Conversation auto-creation on first message. Session isolation. Message properties (id, role, content, timestamp). Entity/Preference/Fact creation with required fields and valid UUIDs.

Short-Term Memory

Store messages with all three roles (user, assistant, system). Retrieve in insertion order. Respect limit parameter. Preserve unicode, emoji, 10K+ content, nested metadata. Session isolation across 3+ sessions.

Search

Semantic message search. Session-scoped and cross-session search. Limit enforcement. Empty results on no match.

Sessions

List sessions with accurate message counts. Count updates after deletion.

Deletion

Single message deletion. Chain repair after middle deletion. Idempotent delete (second call returns false). Clear session is idempotent and preserves other sessions.

Ordering

Insertion order maintained for 100+ messages. Monotonically non-decreasing timestamps. Mixed roles preserve order.

Idempotency

Unique IDs per add_message call. Duplicate content stored separately. Repeated clear_session is safe.

Pass Requirement

100% of Bronze scenarios must pass.

Silver — Full Memory Primitives

67 test scenarios

Silver adds long-term memory (entities, preferences, facts) and reasoning memory (traces, steps, tool calls).

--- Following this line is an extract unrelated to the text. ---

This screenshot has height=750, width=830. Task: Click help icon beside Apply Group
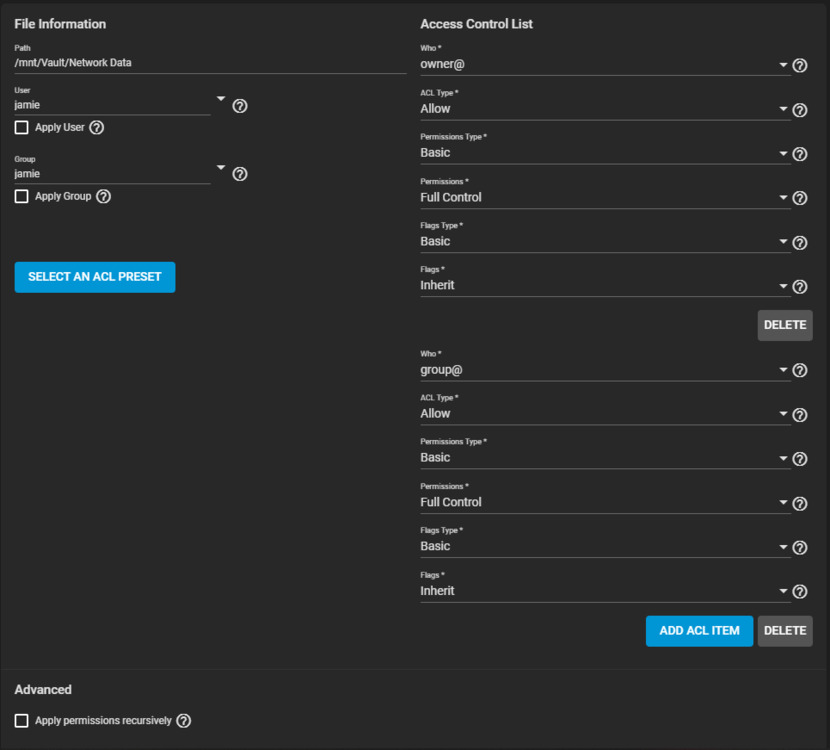tap(103, 197)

Required Behaviors (in addition to Bronze)

Area Requirements

Entities

Create entities with 5 types (PERSON, ORGANIZATION, LOCATION, EVENT, OBJECT). Optional description. Unicode names. Duplicate names with different types are separate. UUID IDs.

Preferences

Store with category and optional context. Long text. Multiple per category. UUID IDs.

Facts

Store subject-predicate-object triples. Unicode support. Multiple facts per subject. UUID IDs.

Entity Search

Semantic search. Empty database returns []. Limit enforcement.

Entity Lookup

Exact name lookup. Returns None when not found.

Relationships

Traverse relationships from an entity. Type filtering. Multiple relationships. Isolated entities return [].

Reasoning Traces

Start/complete traces with outcome and success. Unique trace IDs.

Steps

Monotonically increasing step_number. Partial fields (thought-only, action-only, observation-only). 10+ steps maintain numbering.

Tool Calls

All 6 statuses: pending, success, failure, error, timeout, cancelled. Multiple calls per step. Duration and error recording.

Tool Stats

Accurate aggregated statistics. Correct success_rate calculation. Multiple tools. Empty stats.

Trace Retrieval

Full trace with steps and tool calls. None for nonexistent ID. Session-scoped listing. Limit enforcement.

Pass Requirement

100% of Bronze + 100% of Silver scenarios must pass.

Gold — Full Specification

18 test scenarios

Gold adds cross-memory integration, entity relationship management, and multi-agent sharing semantics.

Required Behaviors (in addition to Silver)

Area Requirements

Cross-Memory References

Entity created in long-term memory is referenceable in reasoning. Full flow: conversation → entity → reasoning. Entities visible across sessions. Facts/preferences stored alongside entities. Traces creatable in same session as messages.

Entity Relationships

Create typed relationships (WORKS_AT, KNOWS, LOCATED_AT). Bidirectional traversal. Multiple relationship types. Valid UUID IDs.

Entity Merging

Merge duplicate entities into one. Merged entity retains all relationships.

Similar Traces

Semantic trace search. Limit enforcement. Empty database returns [].

Multi-Agent Sharing

Entity created by one agent visible to another. Reasoning traces filterable by session (per-agent isolation). Conversations isolated while entities shared.

Pass Requirement

100% Bronze + 100% Silver + 80% Gold scenarios must pass.

Note
Gold allows 80% because some scenarios test optional SHOULD behaviors. Implementations that raise NotImplementedError for Gold methods will have those tests skipped (not failed).